Lexikon
Weltraumrecht
Teil des Völkerrechts, der sich mit dem Raum über der Erdoberfläche, der nicht zum Luftraum gehört, befasst. In der Entwicklung des Weltraumrechts bildete den Anfang der in Moskau am 27. 1. 1967 von den USA, der UdSSR und Großbritannien unterzeichnete Weltraumvertrag, dem sich die meisten Staaten der Welt angeschlossen haben. Für die Bundesrepublik Deutschland ist der Vertrag am 10. 2. 1971, für Österreich am 26. 2. 1968, für die Schweiz am 18. 12. 1969 in Kraft getreten. Der Vertrag stellt es allen Staaten frei, den Weltraum einschließlich des Mondes im Einklang mit dem Völkerrecht zu erforschen und zu nutzen: uneingeschränkter Zugang, aber keine nationale Aneignung, keine Inanspruchnahme nationaler Hoheitsgewalt.
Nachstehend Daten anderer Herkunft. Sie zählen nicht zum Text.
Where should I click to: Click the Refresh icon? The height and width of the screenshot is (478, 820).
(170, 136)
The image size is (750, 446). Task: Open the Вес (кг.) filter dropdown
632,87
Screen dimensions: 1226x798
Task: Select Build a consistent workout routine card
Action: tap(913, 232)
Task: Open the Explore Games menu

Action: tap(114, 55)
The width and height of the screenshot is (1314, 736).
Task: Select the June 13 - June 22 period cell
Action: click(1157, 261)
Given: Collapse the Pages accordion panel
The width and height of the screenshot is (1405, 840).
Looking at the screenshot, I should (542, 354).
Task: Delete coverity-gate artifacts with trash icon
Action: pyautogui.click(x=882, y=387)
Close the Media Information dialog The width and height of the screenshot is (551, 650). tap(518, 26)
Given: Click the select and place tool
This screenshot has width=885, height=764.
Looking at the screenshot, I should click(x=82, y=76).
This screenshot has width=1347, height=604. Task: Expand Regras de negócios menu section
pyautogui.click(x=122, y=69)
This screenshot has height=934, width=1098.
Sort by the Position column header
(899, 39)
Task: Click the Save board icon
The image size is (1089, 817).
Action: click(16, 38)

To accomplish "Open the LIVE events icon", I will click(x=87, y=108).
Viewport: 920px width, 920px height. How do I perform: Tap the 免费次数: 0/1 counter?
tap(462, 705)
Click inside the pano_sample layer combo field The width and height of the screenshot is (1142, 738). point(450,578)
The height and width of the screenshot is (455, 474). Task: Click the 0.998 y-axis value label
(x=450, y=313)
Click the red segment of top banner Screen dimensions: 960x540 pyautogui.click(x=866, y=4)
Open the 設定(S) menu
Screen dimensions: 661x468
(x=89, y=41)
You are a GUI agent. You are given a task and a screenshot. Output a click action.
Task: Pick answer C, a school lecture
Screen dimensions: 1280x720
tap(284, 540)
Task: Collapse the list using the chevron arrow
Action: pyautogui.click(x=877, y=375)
Die Vertragsstaaten haben sich verpflichtet, keine Gegenstände, die Kernwaffen oder andere Massenvernichtungswaffen tragen, in eine Erdumlaufbahn zu bringen und weder Himmelskörper mit derartigen Waffen zu bestücken noch solche Waffen im Weltraum zu stationieren. Den Raumfahrern soll bei Unfall und Notlandung jede mögliche Hilfe zuteil werden. Über den Mond ist außerdem durch Beschluss der Generalversammlung der Vereinten Nationen am 15. 12. 1979 ein weiteres Stück Weltraumrecht festgestellt worden. Es dient der Pazifizierung des Mondes und anderer Himmelskörper.